> [Problem details]
Copy everything in the Crohn’s disease report from "FROM GASTROENTEROLOGY" down to "and his associates.", substituting "whole-genome sequencing" for "exome sequencing".
── Passage shown
FROM GASTROENTEROLOGY

A frameshift mutation in the CSF2RB gene that is common in Ashkenazi Jews has been linked to Crohn’s disease, according to a report in Gastroenterology.

The Ashkenazi Jewish population has a four- to sevenfold higher prevalence of Crohn’s disease than does the general population. To identify possible genetic mutations associated with the disease, researchers performed exome sequencing of samples from 1,477 Ashkenazi Jewish patients with Crohn’s disease and 2,614 Ashkenazi Jewish control subjects who didn’t have the disorder. All the study participants were enrolled at medical centers throughout North America, Europe, and Israel, noted Ling-Shiang Chuang, PhD, a postdoctoral fellow in genetics and genomic sciences, Mount Sinai Medical Center, New York, and his associates.

They genotyped 224 frameshift mutations and identified one in the colony-stimulating factor 2–receptor beta common subunit (CSF2RB) gene that was significantly associated with Crohn’s disease. They validated this association in a replication cohort of 1,515 Ashkenazi Jewish patients with Crohn’s disease and 7,052 health Ashkenazi control subjects, observing nearly identical allele frequencies and odds ratios as in the discovery cohort.

Since the CSF2RB gene encodes for the receptor for GM-CSF (granulocyte-macrophage colony-stimulating factor) cytokines, the mutation would be expected to reduce GM-CSF signaling in monocytes obtained from carriers. The investigators found this was true when they examined monocytes taken from intestinal-tissue samples and peripheral-blood samples from affected patients.
────
── Provided information
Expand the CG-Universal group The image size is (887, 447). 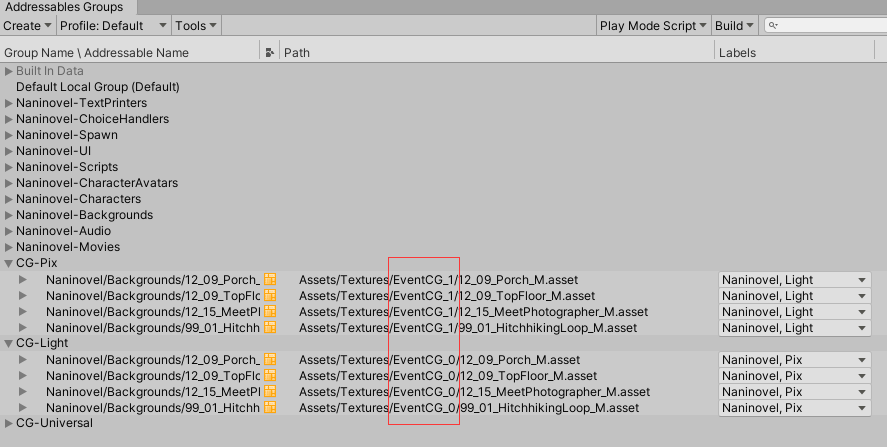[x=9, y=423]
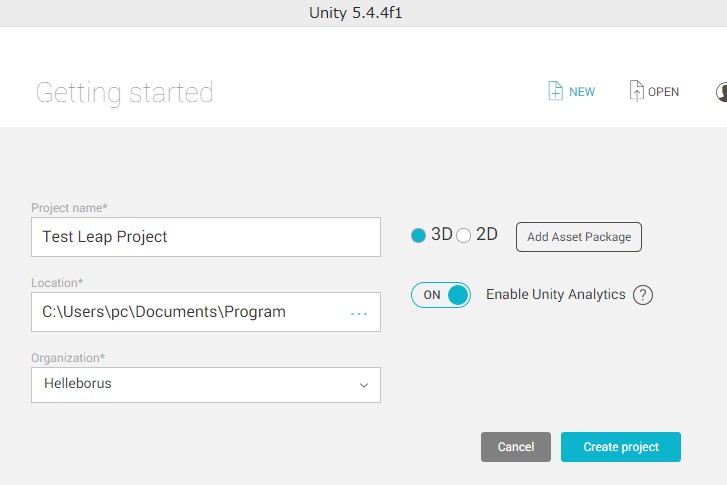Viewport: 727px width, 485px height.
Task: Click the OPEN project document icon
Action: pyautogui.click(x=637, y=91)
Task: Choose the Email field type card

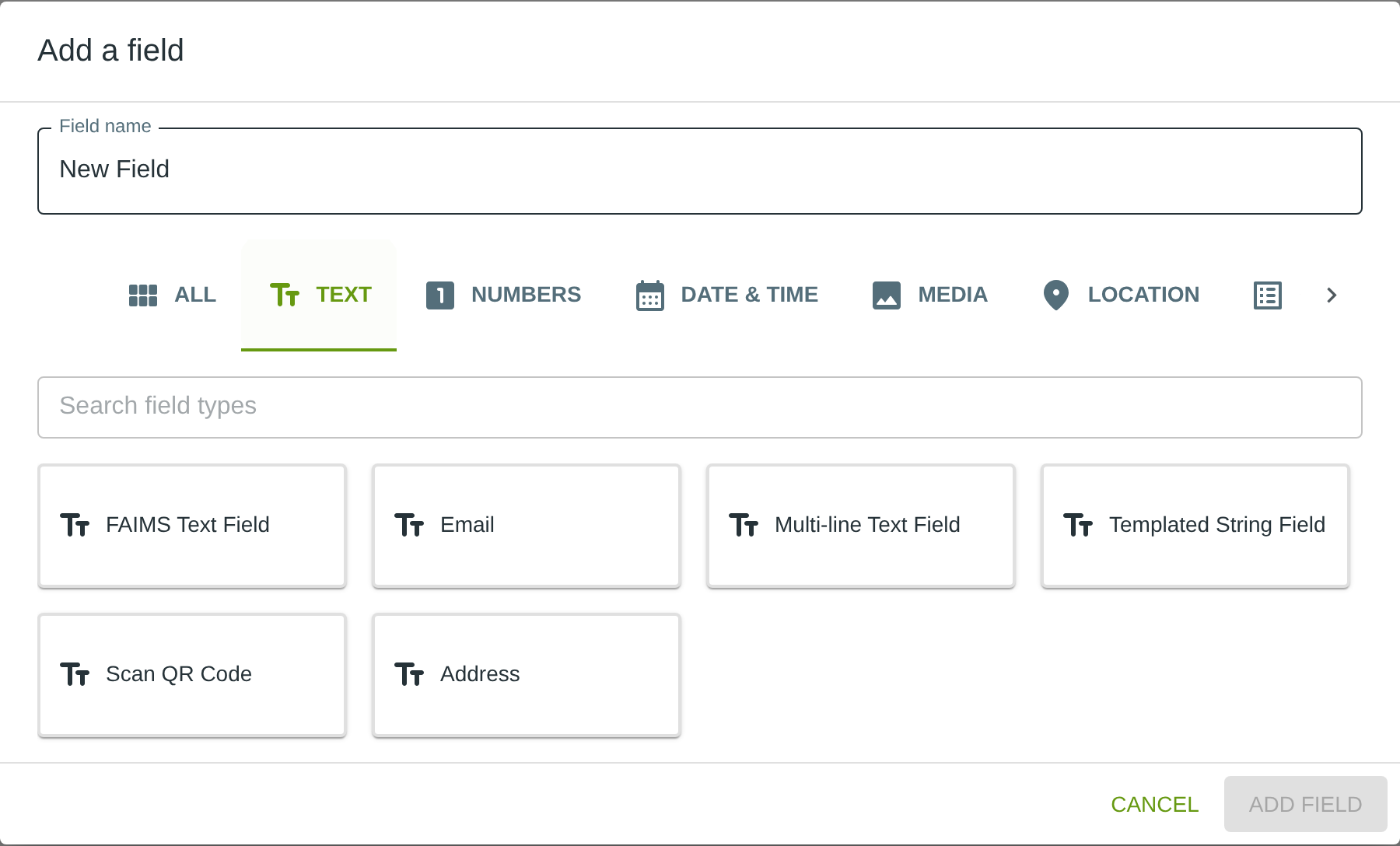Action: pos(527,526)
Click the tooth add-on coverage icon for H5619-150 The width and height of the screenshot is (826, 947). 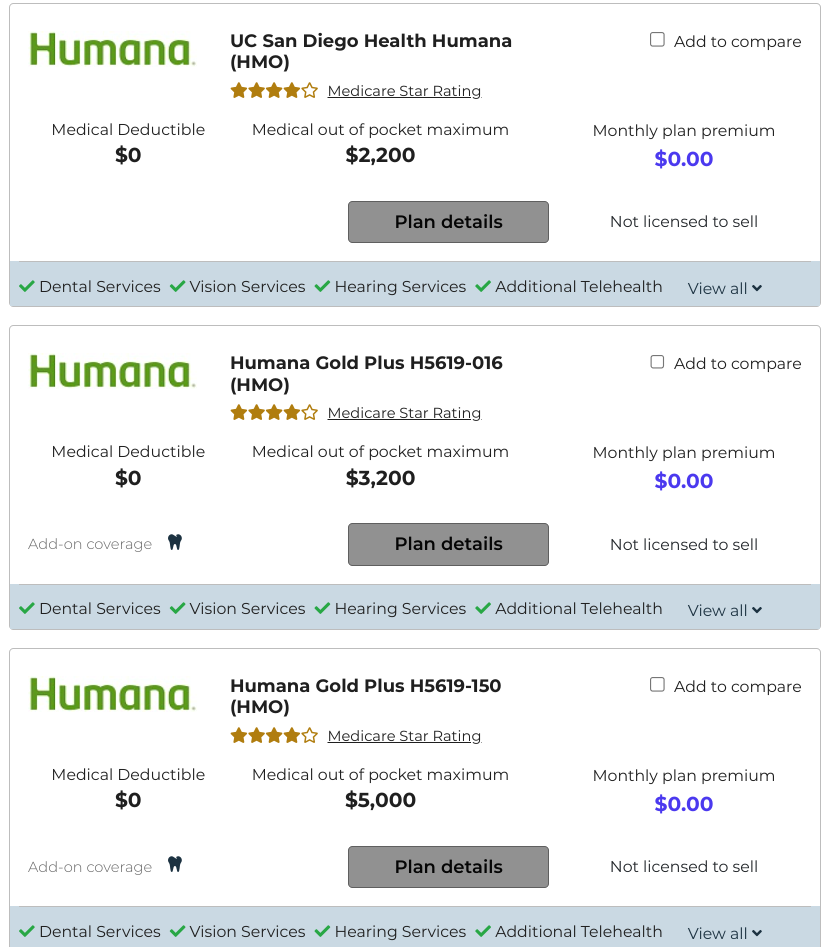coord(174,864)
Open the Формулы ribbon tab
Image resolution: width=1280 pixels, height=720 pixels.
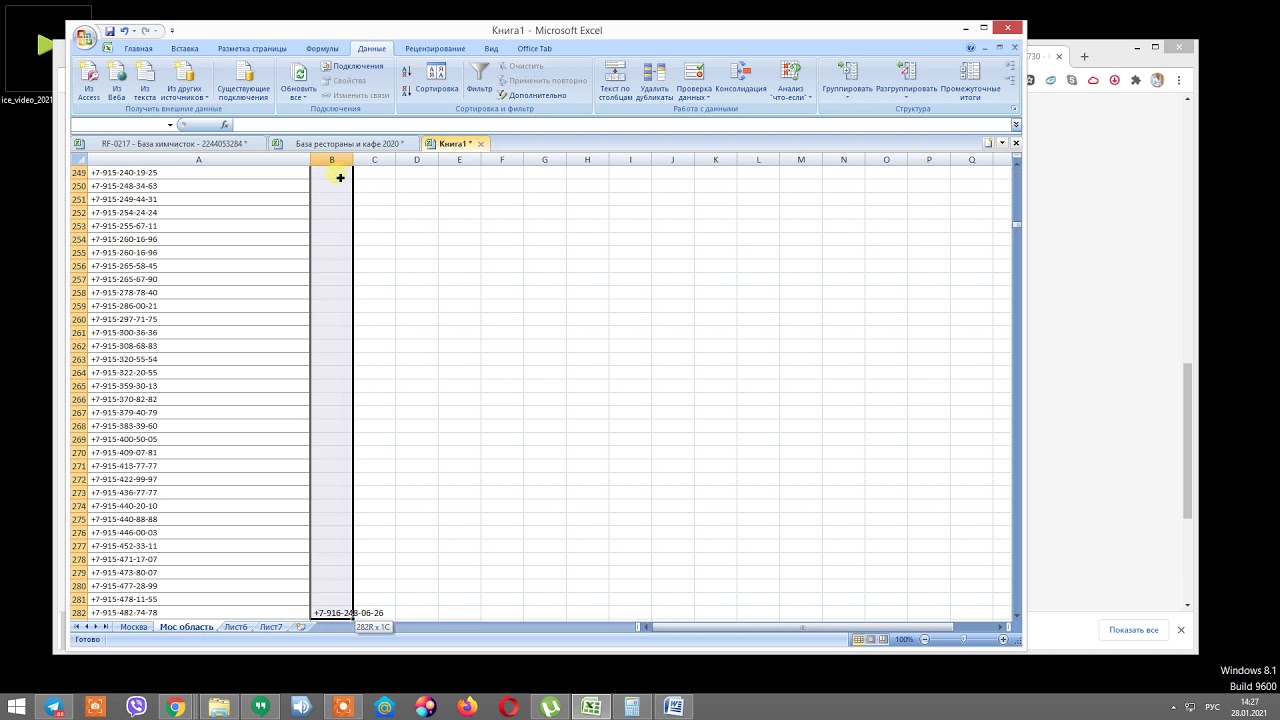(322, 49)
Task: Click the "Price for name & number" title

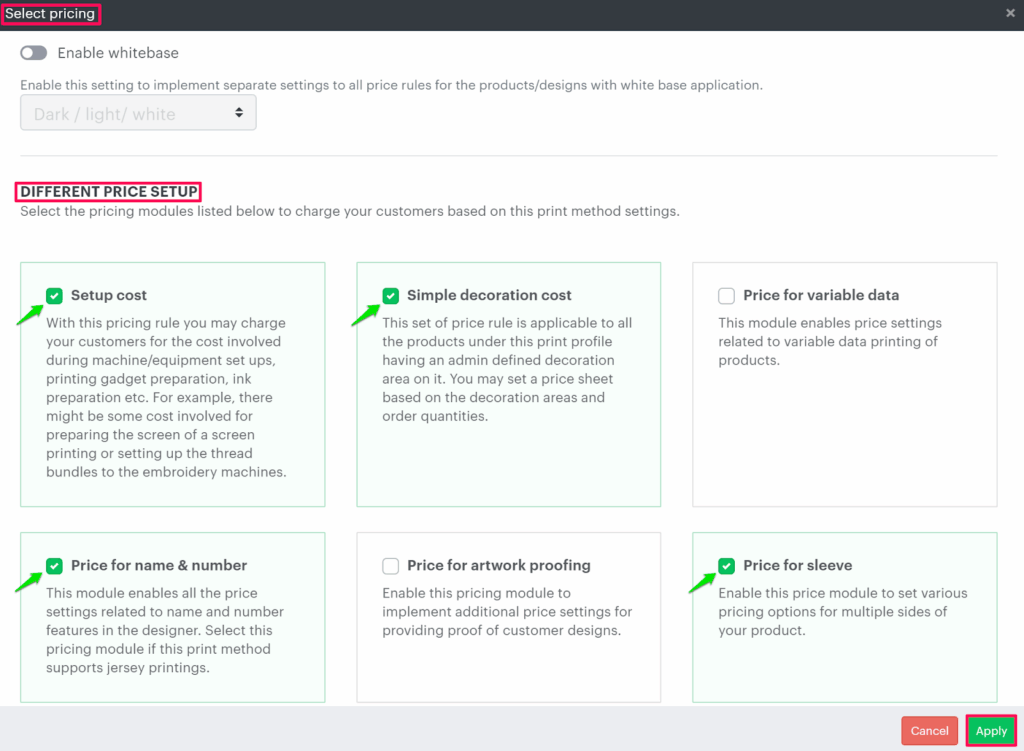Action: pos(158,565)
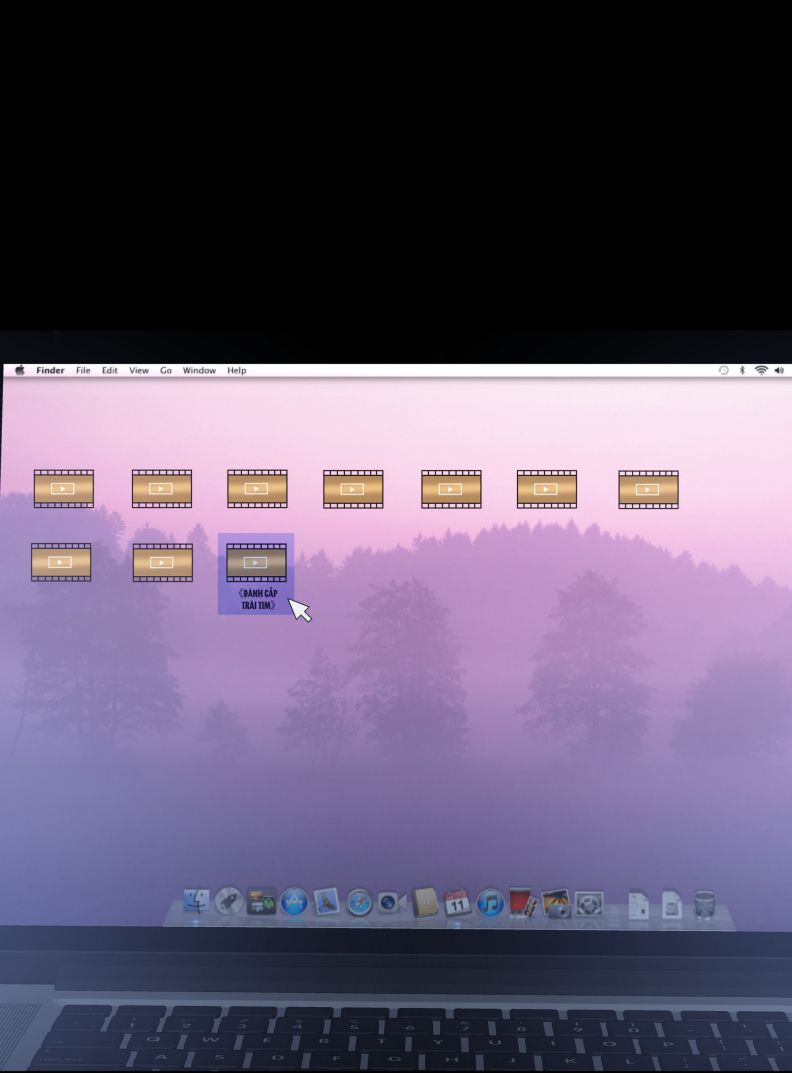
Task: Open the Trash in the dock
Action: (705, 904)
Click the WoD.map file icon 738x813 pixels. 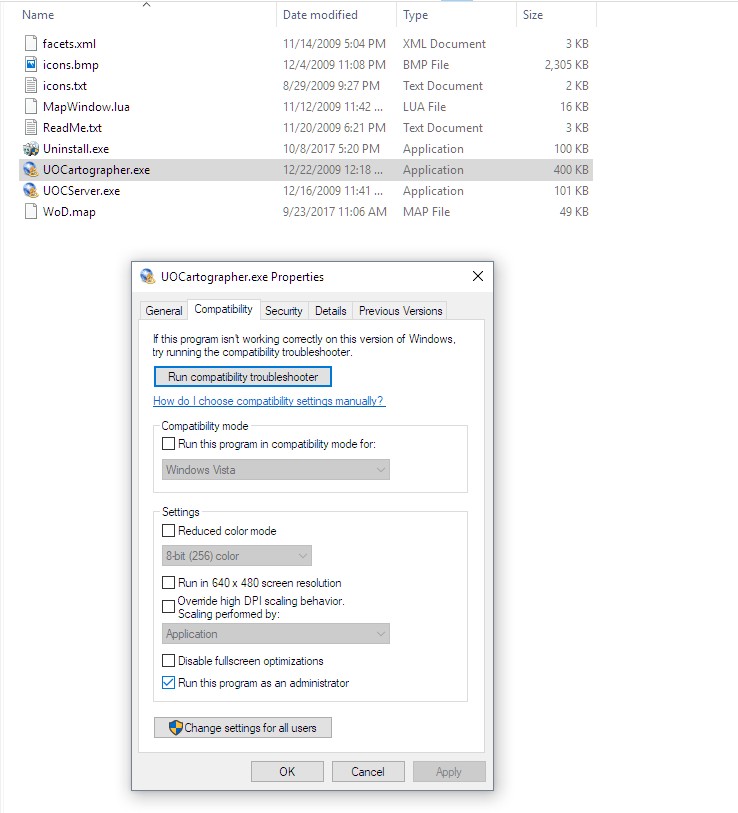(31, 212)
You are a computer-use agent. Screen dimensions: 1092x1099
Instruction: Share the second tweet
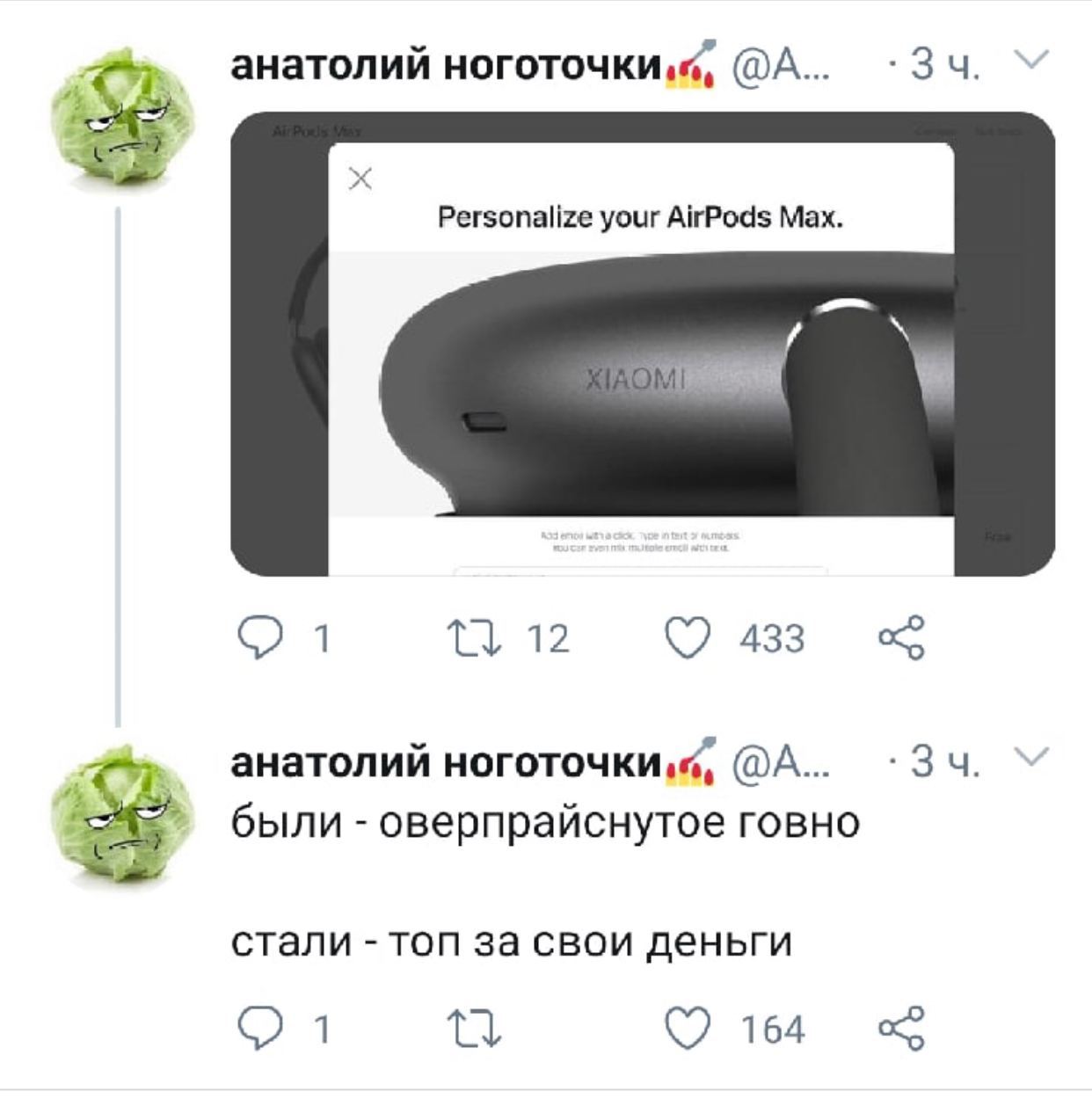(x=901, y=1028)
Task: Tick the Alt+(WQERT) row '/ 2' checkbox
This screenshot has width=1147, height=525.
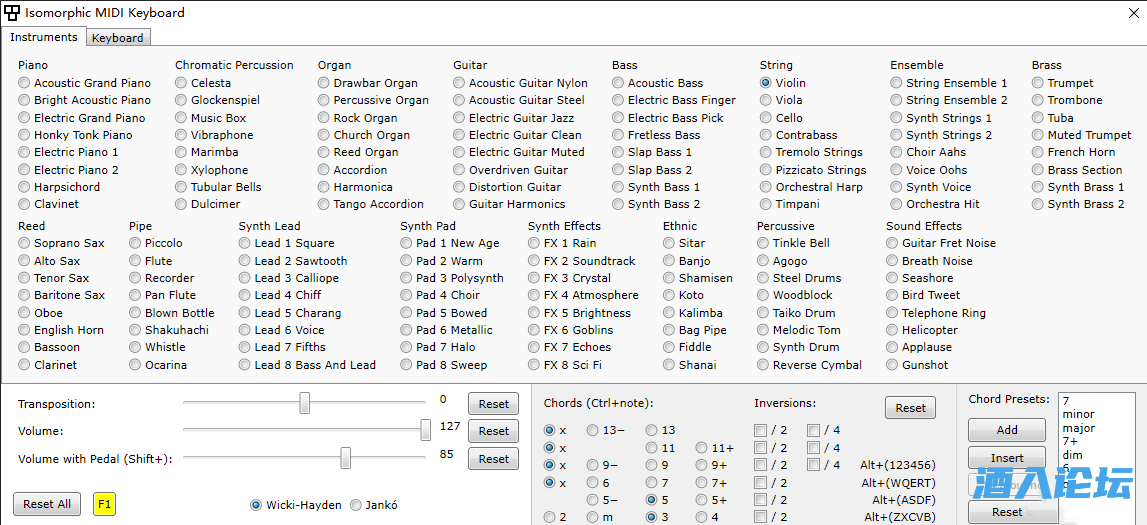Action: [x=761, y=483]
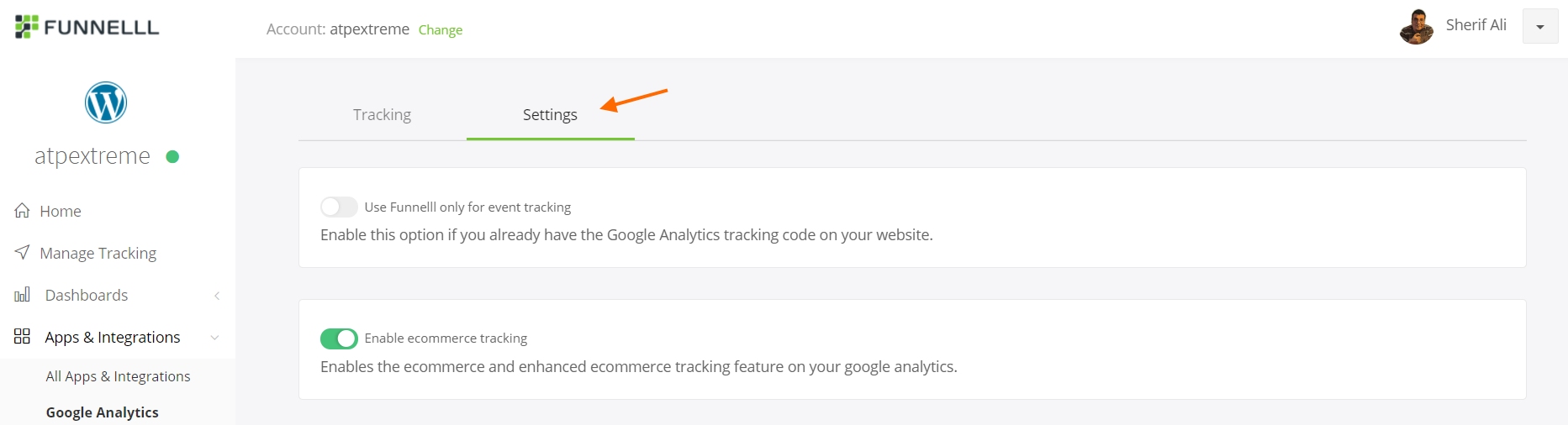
────
> [Answer space]
FROM GASTROENTEROLOGY

A frameshift mutation in the CSF2RB gene that is common in Ashkenazi Jews has been linked to Crohn’s disease, according to a report in Gastroenterology.

The Ashkenazi Jewish population has a four- to sevenfold higher prevalence of Crohn’s disease than does the general population. To identify possible genetic mutations associated with the disease, researchers performed whole-genome sequencing of samples from 1,477 Ashkenazi Jewish patients with Crohn’s disease and 2,614 Ashkenazi Jewish control subjects who didn’t have the disorder. All the study participants were enrolled at medical centers throughout North America, Europe, and Israel, noted Ling-Shiang Chuang, PhD, a postdoctoral fellow in genetics and genomic sciences, Mount Sinai Medical Center, New York, and his associates.